** Data follows **

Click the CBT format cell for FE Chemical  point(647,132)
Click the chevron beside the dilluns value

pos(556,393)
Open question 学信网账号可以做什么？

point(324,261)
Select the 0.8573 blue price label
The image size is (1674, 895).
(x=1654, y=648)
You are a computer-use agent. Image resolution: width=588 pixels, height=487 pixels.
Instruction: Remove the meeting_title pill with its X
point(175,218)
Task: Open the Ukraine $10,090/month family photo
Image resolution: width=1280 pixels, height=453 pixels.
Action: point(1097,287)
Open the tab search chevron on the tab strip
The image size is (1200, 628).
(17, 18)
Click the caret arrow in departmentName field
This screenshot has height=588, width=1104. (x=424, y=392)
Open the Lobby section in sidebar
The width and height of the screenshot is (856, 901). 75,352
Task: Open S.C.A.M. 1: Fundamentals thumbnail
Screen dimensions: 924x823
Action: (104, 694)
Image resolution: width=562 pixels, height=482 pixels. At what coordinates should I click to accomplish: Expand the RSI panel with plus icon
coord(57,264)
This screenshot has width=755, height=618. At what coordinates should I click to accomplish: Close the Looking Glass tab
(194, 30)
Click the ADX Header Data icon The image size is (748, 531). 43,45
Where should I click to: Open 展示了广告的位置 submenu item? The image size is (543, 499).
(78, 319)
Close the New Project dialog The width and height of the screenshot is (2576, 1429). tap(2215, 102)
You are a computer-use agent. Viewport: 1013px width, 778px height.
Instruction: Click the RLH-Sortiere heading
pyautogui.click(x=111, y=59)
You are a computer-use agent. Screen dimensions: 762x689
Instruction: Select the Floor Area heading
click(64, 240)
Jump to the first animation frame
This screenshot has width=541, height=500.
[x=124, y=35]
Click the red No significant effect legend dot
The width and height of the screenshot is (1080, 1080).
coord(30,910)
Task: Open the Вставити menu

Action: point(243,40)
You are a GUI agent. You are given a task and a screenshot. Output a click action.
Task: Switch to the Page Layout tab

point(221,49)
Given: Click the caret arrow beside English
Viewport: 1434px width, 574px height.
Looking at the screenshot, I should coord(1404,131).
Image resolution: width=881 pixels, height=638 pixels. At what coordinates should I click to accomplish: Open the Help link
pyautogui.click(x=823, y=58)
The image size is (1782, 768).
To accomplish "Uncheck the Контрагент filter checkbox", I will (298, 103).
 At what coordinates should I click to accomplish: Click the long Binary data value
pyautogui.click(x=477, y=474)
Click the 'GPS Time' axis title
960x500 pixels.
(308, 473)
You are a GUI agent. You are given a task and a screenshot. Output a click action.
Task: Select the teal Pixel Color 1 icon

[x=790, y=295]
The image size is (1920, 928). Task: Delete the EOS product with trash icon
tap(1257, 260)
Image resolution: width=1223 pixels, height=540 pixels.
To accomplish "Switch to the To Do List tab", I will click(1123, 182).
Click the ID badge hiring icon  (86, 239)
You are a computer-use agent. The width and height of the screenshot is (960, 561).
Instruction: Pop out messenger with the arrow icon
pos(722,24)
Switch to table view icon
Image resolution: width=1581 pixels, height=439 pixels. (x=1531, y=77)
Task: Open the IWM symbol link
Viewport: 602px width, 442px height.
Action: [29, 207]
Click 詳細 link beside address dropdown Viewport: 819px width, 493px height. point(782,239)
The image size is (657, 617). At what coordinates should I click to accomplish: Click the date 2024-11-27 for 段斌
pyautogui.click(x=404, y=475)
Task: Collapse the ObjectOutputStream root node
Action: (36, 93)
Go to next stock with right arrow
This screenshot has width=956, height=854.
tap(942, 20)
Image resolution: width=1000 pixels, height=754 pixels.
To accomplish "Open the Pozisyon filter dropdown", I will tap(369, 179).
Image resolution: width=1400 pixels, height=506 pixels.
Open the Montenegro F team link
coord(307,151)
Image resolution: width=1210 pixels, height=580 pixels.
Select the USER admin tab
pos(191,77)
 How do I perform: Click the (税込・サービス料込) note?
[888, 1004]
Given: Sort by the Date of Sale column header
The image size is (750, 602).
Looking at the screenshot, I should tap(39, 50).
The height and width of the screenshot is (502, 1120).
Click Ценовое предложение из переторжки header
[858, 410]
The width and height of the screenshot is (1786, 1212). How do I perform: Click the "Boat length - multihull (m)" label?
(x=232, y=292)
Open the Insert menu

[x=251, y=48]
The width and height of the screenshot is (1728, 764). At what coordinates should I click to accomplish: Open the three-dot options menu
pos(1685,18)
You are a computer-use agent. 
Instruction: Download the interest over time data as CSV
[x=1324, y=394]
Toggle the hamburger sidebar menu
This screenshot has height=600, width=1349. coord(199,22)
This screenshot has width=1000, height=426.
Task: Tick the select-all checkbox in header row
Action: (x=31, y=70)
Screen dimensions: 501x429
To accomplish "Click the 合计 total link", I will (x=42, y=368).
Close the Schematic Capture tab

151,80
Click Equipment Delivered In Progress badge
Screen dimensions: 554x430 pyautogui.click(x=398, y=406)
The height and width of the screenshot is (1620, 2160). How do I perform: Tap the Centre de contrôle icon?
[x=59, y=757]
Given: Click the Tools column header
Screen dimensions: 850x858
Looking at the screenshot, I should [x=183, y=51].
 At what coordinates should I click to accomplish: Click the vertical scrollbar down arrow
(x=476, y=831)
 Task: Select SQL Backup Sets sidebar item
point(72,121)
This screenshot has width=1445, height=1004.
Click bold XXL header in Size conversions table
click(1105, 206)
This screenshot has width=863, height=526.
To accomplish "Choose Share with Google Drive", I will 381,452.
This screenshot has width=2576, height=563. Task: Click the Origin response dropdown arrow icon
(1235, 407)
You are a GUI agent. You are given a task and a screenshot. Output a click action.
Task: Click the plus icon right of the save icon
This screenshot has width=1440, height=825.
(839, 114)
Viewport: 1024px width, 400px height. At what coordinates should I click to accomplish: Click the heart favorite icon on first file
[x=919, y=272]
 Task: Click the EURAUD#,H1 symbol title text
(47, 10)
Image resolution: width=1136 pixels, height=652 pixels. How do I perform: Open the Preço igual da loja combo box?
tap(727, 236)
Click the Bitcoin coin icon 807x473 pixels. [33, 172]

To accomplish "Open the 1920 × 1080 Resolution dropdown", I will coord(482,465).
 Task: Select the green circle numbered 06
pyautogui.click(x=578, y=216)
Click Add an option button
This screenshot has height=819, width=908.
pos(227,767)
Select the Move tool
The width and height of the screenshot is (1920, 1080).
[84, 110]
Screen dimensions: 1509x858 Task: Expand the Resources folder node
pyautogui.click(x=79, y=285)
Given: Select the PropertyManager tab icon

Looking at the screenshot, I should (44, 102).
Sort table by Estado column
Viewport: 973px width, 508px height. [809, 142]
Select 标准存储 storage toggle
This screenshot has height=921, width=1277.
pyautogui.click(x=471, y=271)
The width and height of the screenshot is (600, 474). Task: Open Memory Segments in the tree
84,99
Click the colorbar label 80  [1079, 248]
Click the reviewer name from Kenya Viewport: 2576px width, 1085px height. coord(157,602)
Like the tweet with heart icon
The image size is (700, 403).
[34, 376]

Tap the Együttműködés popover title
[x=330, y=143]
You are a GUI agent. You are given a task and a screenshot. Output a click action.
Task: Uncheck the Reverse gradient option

** End of Data **

= Problem statement =
In the entries above, which lines hold the string "filter"? Report all of them.

= Response =
To accomplish "Uncheck the Контрагент filter checkbox", I will (298, 103).
To accomplish "Open the Pozisyon filter dropdown", I will tap(369, 179).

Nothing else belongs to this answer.